Ia mengatakan selama beberapa hari terakhir masih berusaha meyakinkan dirinya sendiri mengenai apa yang sebenarnya terjadi. Namun setelah berkomunikasi dengan korban lain, mereka memutuskan untuk mengambil sikap bersama.
Modus Berkedok Investasi
Tantri menjelaskan perkenalannya dengan terduga pelaku telah berlangsung sejak anak-anak mereka masih duduk di bangku taman kanak-kanak.
Kepercayaan korban semakin besar karena terduga pelaku memiliki pekerjaan yang dinilai baik dan menawarkan investasi dengan alasan membutuhkan dukungan agar target pekerjaannya tercapai.
Seiring waktu, pelaku disebut mampu membangun kepercayaan para korban melalui pendekatan emosional hingga akhirnya banyak yang bersedia menanamkan dana.
Terduga Pelaku Menghilang
Kecurigaan mulai muncul ketika terduga pelaku tiba-tiba sulit dihubungi setelah menerima transfer dana terakhir dari para korban.
Tantri mengungkapkan seluruh akun media sosial terduga pelaku telah dihapus.
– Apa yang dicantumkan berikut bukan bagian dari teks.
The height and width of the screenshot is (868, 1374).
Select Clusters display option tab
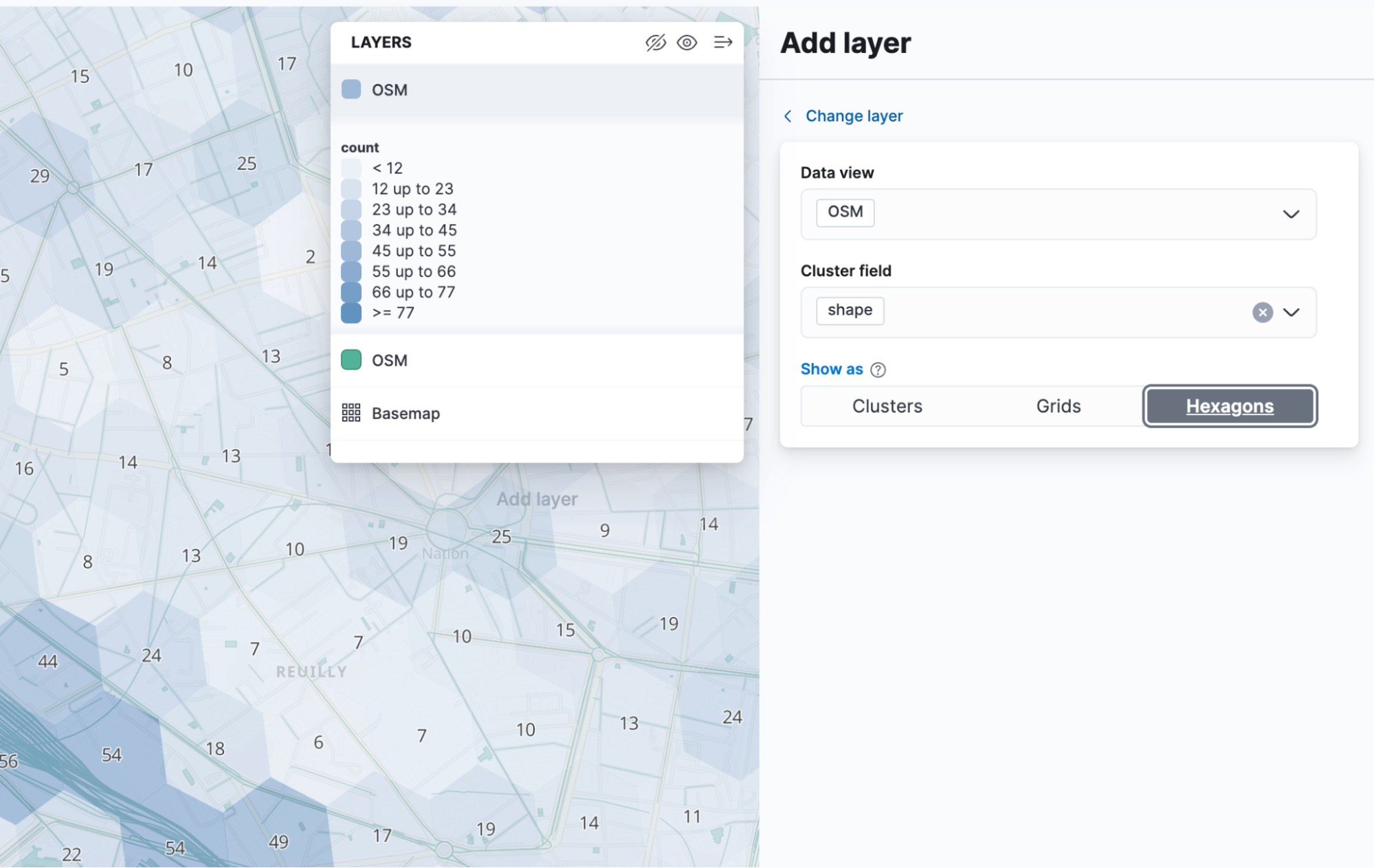(x=886, y=406)
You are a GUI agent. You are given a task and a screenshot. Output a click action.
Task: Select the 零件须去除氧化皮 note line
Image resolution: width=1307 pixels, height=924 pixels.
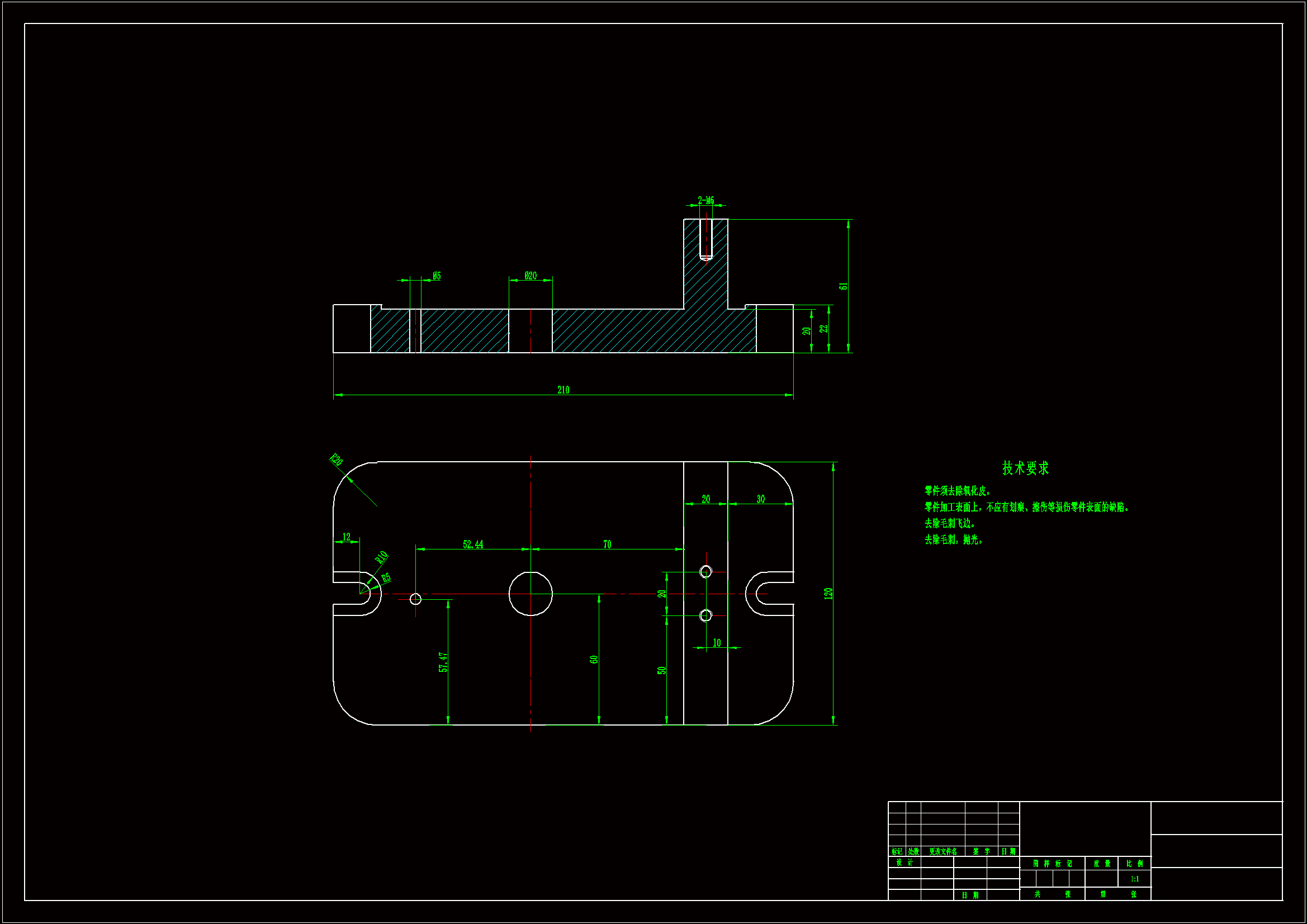coord(958,491)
Saat para korban mendatangi alamat rumahnya, keluarga pelaku mengaku tidak mengetahui keberadaannya.
Lebih Kecewa karena Dikhianati
Bagi Tantri, kerugian materi bukan menjadi hal yang paling menyakitkan. Ia mengaku lebih kecewa karena kepercayaan dalam hubungan pertemanan yang telah terjalin selama bertahun-tahun justru disalahgunakan.
Menurutnya, rasa dikhianati oleh teman sendiri menjadi luka yang hingga kini masih sulit diterima.
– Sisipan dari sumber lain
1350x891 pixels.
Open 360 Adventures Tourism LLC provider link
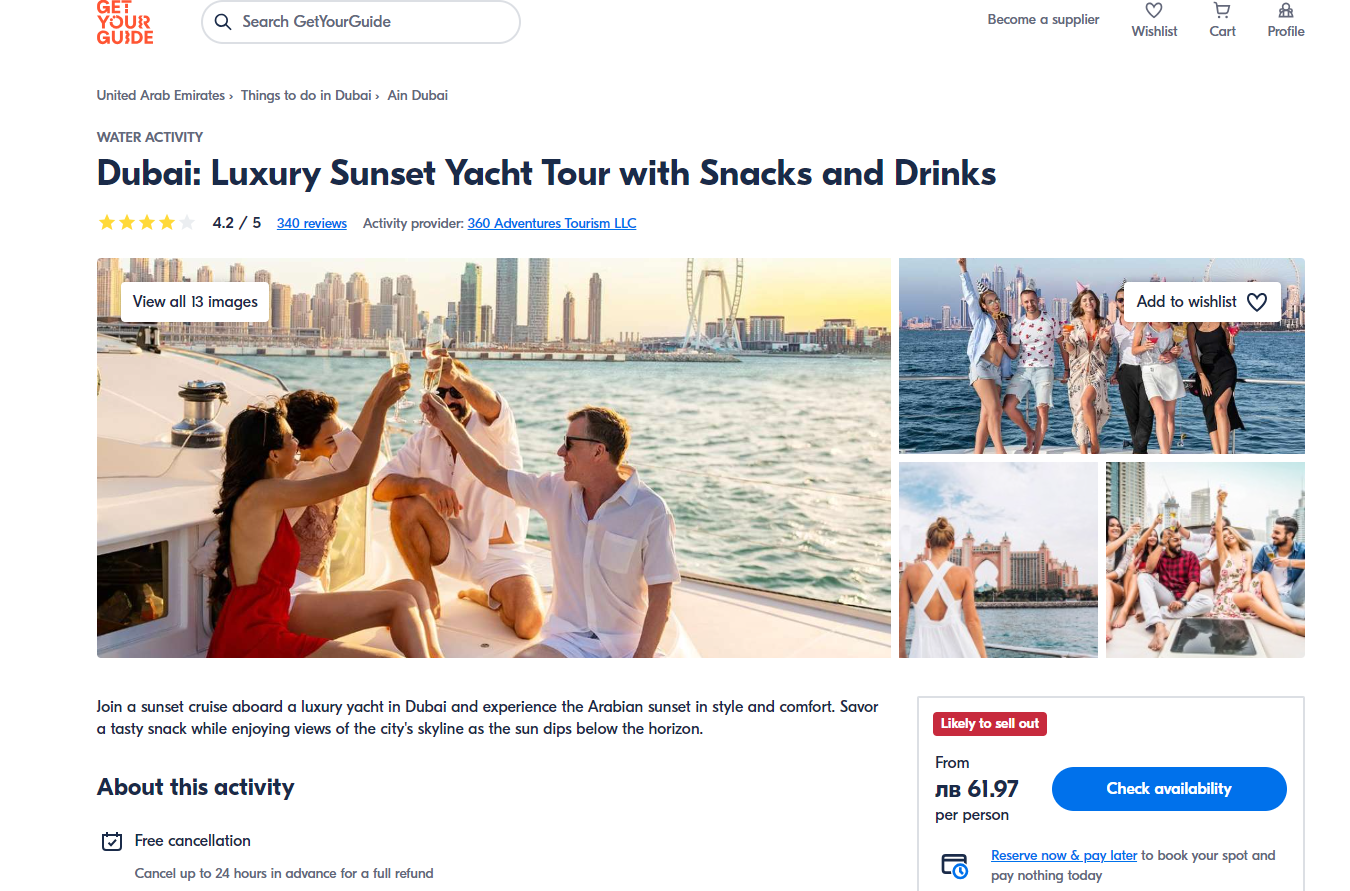coord(552,223)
Pertimbangkan Langkah Hukum
Tantri mengatakan hingga kini para korban belum secara resmi membuat laporan ke kepolisian. Mereka masih berkoordinasi dengan kuasa hukum untuk menentukan langkah hukum yang akan ditempuh.
Ia berharap proses tersebut dapat memberikan kejelasan sekaligus menjadi pembelajaran agar masyarakat lebih berhati-hati sebelum memutuskan berinvestasi.
Dana Berasal dari Tabungan Masa Depan
Tantri menjelaskan dana yang ditempatkan dalam investasi tersebut merupakan hasil kerja kerasnya bersama sang suami selama berkarier di industri musik.
Sebagai pekerja seni yang tidak memiliki dana pensiun, mereka berupaya menyisihkan sebagian penghasilan untuk investasi demi kebutuhan masa depan.
Tetap Membuka Pintu Maaf
Meski mengaku kecewa, Tantri menyatakan tetap membuka pintu maaf apabila terduga pelaku bersedia bertanggung jawab atas perbuatannya.
Namun, ia menegaskan proses hukum dan bentuk pertanggungjawaban tetap harus dijalankan sesuai ketentuan yang berlaku sebagai konsekuensi atas tindakan yang diduga dilakukan.